Nie masz konta? Zarejestruj się

Ludzie

Dom dziecka to moja praca i życie

03.12.2009 12:44 | 0 komentarzy | 14 747 odsłon | red
Trudno rozmawiać spokojnie z nastolatką, w wielkim wzburzeniu wyzywającą nas od dziwek. Jednak, gdy zdamy sobie sprawę, z jakim bagażem doświadczeń do nas trafiła, jaką powinniśmy wobec niej pełnić rolę, wszystko zaczyna się układać - podkreśla Joanna Stecz, która w styczniu obejmie stanowisko dyrektora Powiatowego Ośrodka Wsparcia Dziecka i Rodziny w Chrzanowie.
0
Dom dziecka to moja praca i życie
Joanna Stecz
Wiesz coś więcej na ten temat? Napisz do nas

Trudno rozmawiać spokojnie z nastolatką, w wielkim wzburzeniu wyzywającą nas od dziwek. Jednak, gdy zdamy sobie sprawę, z jakim bagażem doświadczeń do nas trafiła, jaką powinniśmy wobec niej pełnić rolę, wszystko zaczyna się układać - podkreśla Joanna Stecz, która w styczniu obejmie stanowisko dyrektora Powiatowego Ośrodka Wsparcia Dziecka i Rodziny w Chrzanowie.

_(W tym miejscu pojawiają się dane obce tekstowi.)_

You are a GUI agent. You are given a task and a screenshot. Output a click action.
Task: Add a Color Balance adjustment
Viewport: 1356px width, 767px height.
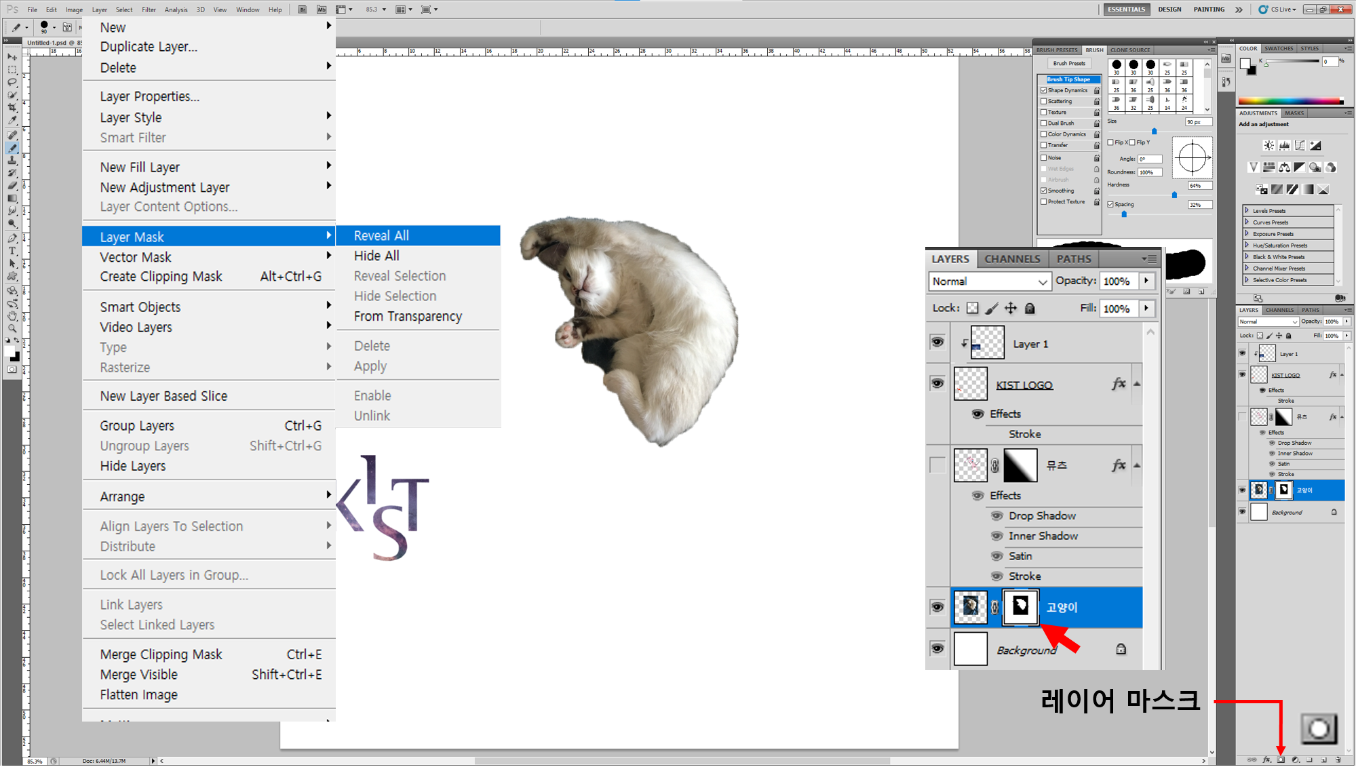click(x=1284, y=168)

Ewa Solak: Podobno dzieci potrafią strasznie dopiec...
Joanna Stecz: - Potrafią i to okrutnie, ale dają też wiele radości. Wychowując się w skrajnie trudnych warunkach, w domach bez podstawowej opieki i zainteresowania ze strony rodziców, nie są w stanie nauczyć się podstawowych zasad życia społecznego. Nie umieją odróżnić dobra od zła. Są za to świetnymi obserwatorami. Przyglądają się zachowaniu dorosłych i błyskawicznie reagują na każde potknięcia. Wykorzystują nasze słabości, by uzyskać to, na czym im zależy. Często jest to zresztą zgodne z zasadą wzajemności - odpłacają tym, co dostały.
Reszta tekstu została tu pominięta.